-- WORK REQUIRED --
Give back only the lines in the records below from the one with "Screen dimensions: 1024x576" to the one with "Task: Open the Move dropdown in Stage panel", both inclusive, word for word.

-- RECORDS FOR THIS EXERCISE --

——————————

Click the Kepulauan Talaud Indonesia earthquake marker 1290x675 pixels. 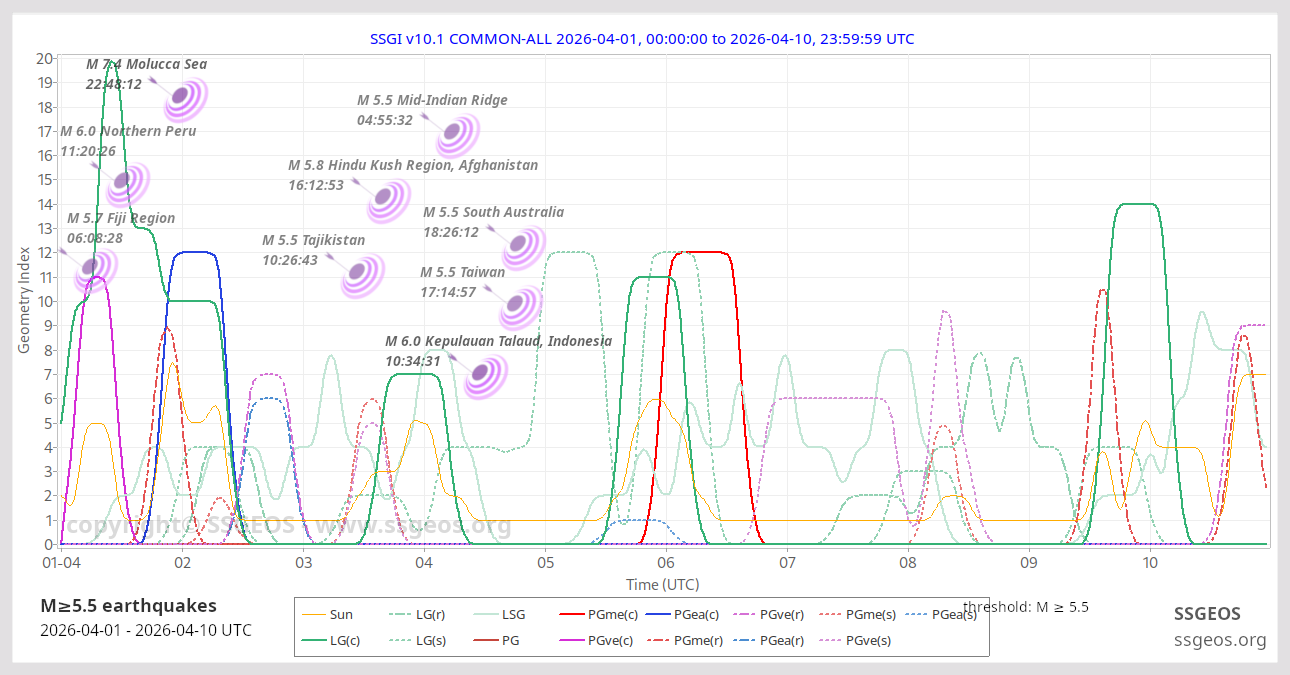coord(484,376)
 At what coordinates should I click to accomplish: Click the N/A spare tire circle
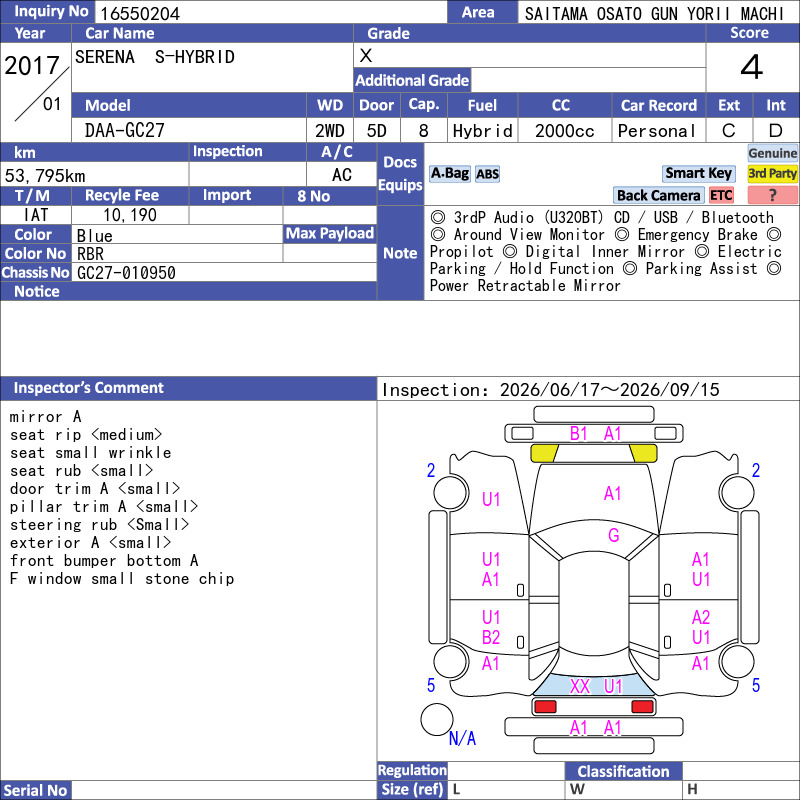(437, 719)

——————————

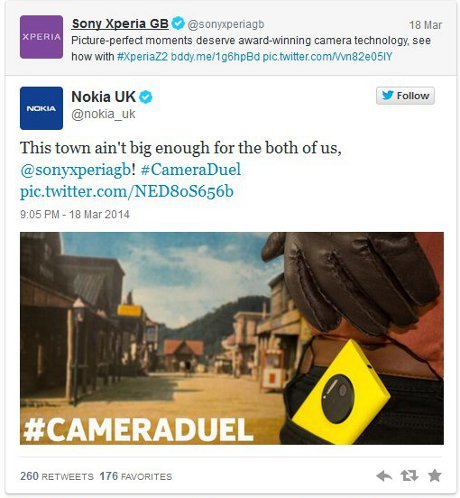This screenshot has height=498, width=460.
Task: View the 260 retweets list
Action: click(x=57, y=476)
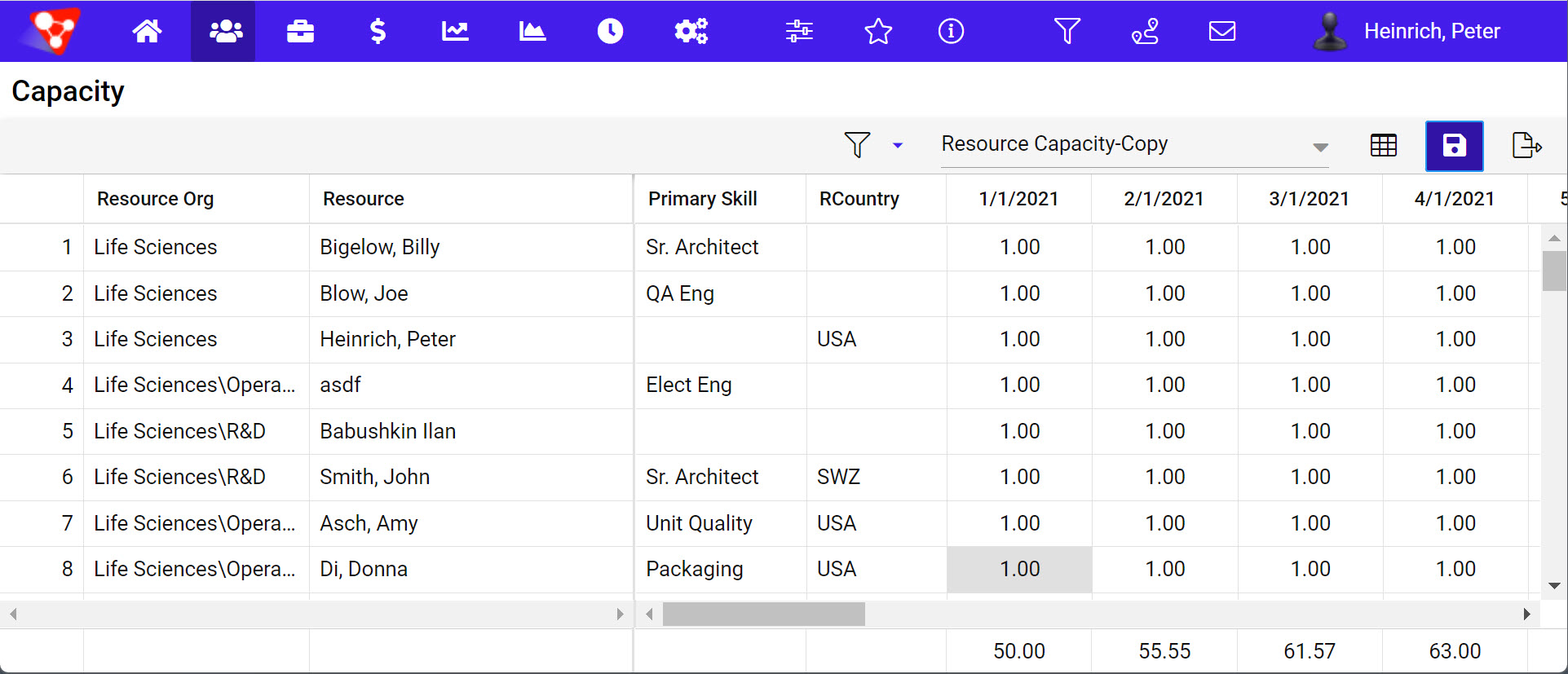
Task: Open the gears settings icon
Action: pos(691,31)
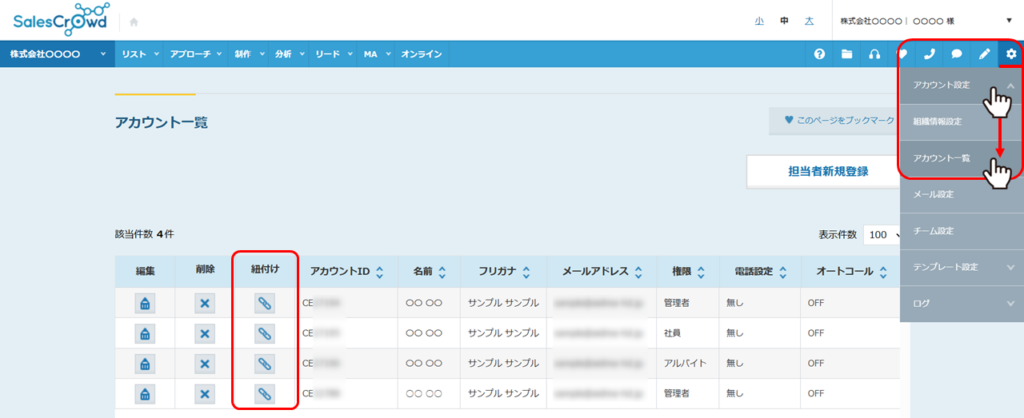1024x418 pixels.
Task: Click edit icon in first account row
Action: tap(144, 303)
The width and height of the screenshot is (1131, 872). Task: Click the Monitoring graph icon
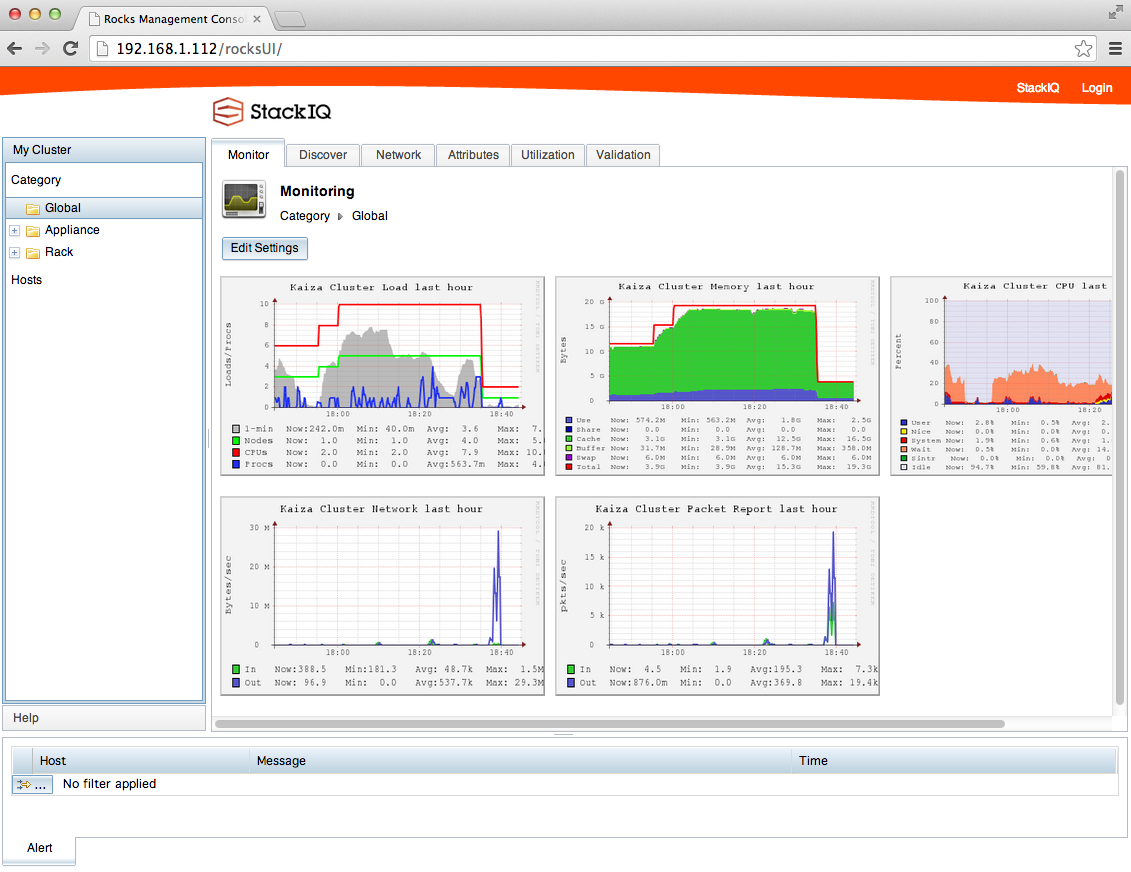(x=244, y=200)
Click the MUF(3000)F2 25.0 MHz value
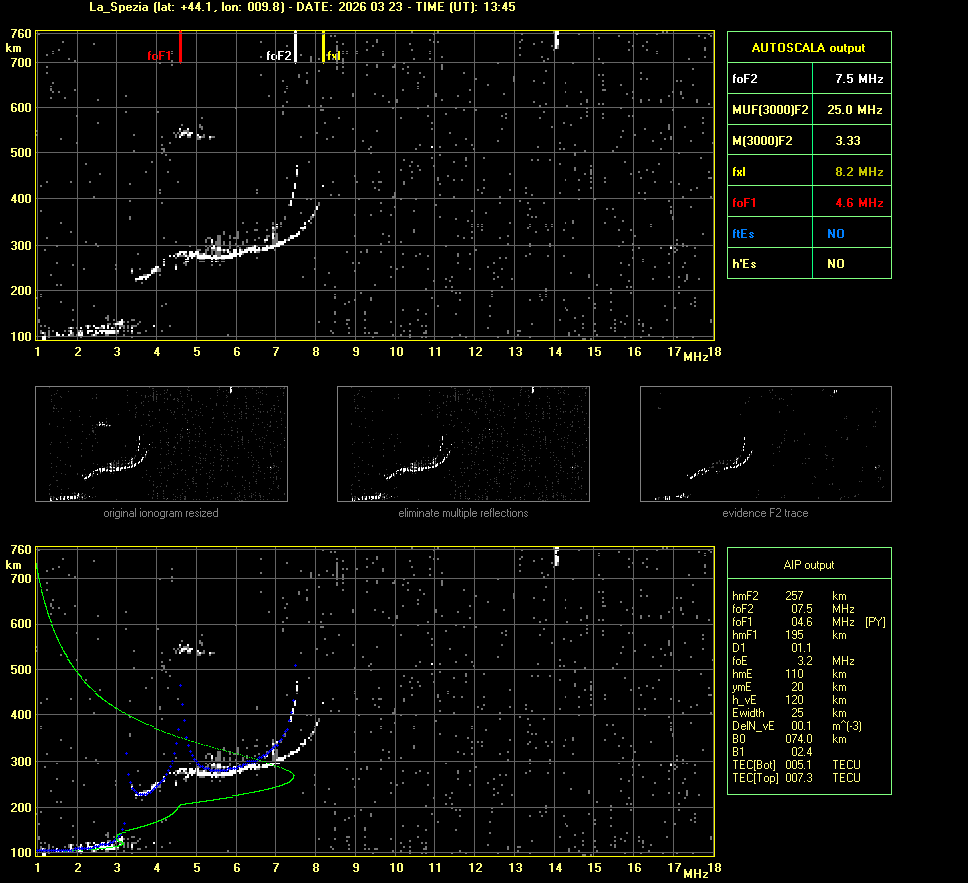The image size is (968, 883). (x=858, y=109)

——————————

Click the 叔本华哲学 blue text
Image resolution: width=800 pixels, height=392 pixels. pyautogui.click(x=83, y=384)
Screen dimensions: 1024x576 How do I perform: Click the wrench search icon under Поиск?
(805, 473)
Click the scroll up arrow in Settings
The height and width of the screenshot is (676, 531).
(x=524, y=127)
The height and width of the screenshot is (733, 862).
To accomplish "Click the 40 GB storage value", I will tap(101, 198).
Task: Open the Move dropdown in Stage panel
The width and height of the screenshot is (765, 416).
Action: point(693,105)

——————————

-- SOLUTION TO THIS TASK --
Screen dimensions: 1024x576 How do I perform: Click the wrench search icon under Поиск?
(805, 473)
Click the scroll up arrow in Settings
The height and width of the screenshot is (676, 531).
(x=524, y=127)
The height and width of the screenshot is (733, 862).
To accomplish "Click the 40 GB storage value", I will tap(101, 198).
Task: Open the Move dropdown in Stage panel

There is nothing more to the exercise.